Po prostu ucierasz jajko z mąką tak mniej więcej trzy czubate łyżeczki na
jedno jajo i wlewasz to powoli na gotujące się mleko...tak żeby ciurkało,
wtedy zrobią się ładne kluseczki... delikatnie mieszasz i już jest gotowe...
--
Joanna
http://jduszczynska.republika.pl
› Pokaż wiadomość z nagłówkami
1. Data: 2001-06-04 21:20:38
Temat: Re: Zupa mleczna...moze to lane kluseczki?
Krysia
>Witam!
>
>Dzis w nocy przysnila mi sie dawno zapomniana przedszkolna-zupa-mleczna...
>Nie smiejcie sie :)) Ale tak bylo... I zastanawiam sie jak to sie robilo...

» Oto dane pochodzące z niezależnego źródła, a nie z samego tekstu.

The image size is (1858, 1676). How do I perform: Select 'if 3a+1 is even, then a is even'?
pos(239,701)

>To bylo mleko z jakimis kluseczkami... Pamietam ten smak i chcialbym cos
>takiego ugotowac moim siostrom, bo w dzisiejszych czasach... :)) Wiec jesli
>ktos to jeszcze pamieta...
>
>Pozdrawiam,
>Michal
>
K.T. - starannie opakowana
› Pokaż wiadomość z nagłówkami
1. Data: 2001-06-05 08:38:54
Temat: Re: Zupa mleczna...
Michu wrote:
> Dzis w nocy przysnila mi sie dawno zapomniana przedszkolna-zupa-mleczna...
Masz facet szczęście, że nie wybieram się do Poznania w najbliższym
czasie, bo bym Cię własnoręcznie udusił :)))

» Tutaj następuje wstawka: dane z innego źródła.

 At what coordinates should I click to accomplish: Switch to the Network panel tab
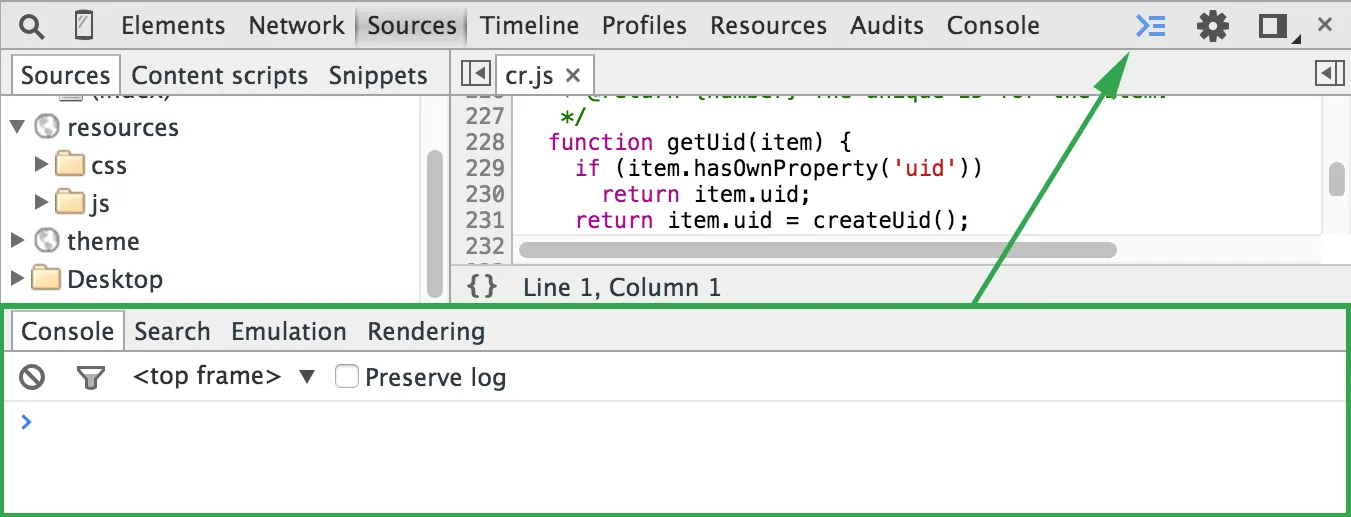click(x=296, y=26)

sadyl [z chorobliwą awersją do zupu mlecznej]
› Pokaż wiadomość z nagłówkami
1. Data: 2001-06-05 08:54:42
Temat: Re: Zupa mleczna...
Użytkownik "sadyl" <s...@p...onet.pl> napisał w wiadomości
news:3B1C9A9E.132AE5B9@poczta.onet.pl...
> > Dzis w nocy przysnila mi sie dawno zapomniana
przedszkolna-zupa-mleczna...
>
> Masz facet szczęście, że nie wybieram się do Poznania w najbliższym
> czasie, bo bym Cię własnoręcznie udusił :)))
>
> sadyl [z chorobliwą awersją do zupu mlecznej]
Sadylku!
A używasz do czegokolwiek mleka?
--
Joanna
http://jduszczynska.republika.pl
› Pokaż wiadomość z nagłówkami
1. Data: 2001-06-05 09:11:12
Temat: Re: Zupa mleczna...
"Joanna Duszczyńska" wrote:
> Sadylku!
> A używasz do czegokolwiek mleka?
Oczywiście - nie mam nic przeciwko mleku.

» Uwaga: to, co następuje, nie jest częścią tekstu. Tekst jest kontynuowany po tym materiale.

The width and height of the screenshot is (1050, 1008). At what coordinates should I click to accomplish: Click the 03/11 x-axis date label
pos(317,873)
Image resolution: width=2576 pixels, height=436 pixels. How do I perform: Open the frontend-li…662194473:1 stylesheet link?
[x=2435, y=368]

Nawet poczyniłem pewne postępy, bo od kilku lat jestem już w stanie
wypić _ciepłe_ mleko.
Jednakże cokolwiek pływające w ciepłym mleku (czy to będzie kożuch czy
kluski) powoduje natychmiastową chęć powrotu :)
Zrobiło mi sie to w wieku wczesnodziecięcym:
- dzięki Tatusiowi, który był (i jest) fanatykiem zupy mlecznej na
śniadanie, obiad, kolację itd
- dzięki Paniom Przedszkolankom
- dzięki przeuroczym ośrodkom wczasowym, w których spędzałem z rodzicami
wakacje i w których zupa mleczna na sniadanie była obowiązowa.
sadyl
› Pokaż wiadomość z nagłówkami
1. Data: 2001-06-05 09:18:53
Temat: Re: Zupa mleczna...Moja rodzine 2 lata temu uraczylam 5 dniami w kurorcie domkow
campingowych na Kaszubach. Z wyzywieniem. Kurort zalatywal latami
60tymi - wiecie, posciel szara, z dziurami, kozetki (!) sie nieco
rozlatywaly, drziwi sie nie zamykaly na zawsze, stoliki byly jak
w barze Mis, (W-w, blisko uniwerku), no i na sniadanie byla zupka
mleczna. Maz i corka bardzo dokladnie to obejrzeli, obwachali,
pomajtali lyzka w tym czyms i powiedzieli zgodnie - hhhmm, moze
troszke pozniej sprobuje (corka ma talent typlomatyczny po
Tatusiu, ktory - jesli mu sie cos nie podoba to nie odmawia, ale
mowi ze na pewno zje pozniej...)
a ja siedzialam i rechotalam..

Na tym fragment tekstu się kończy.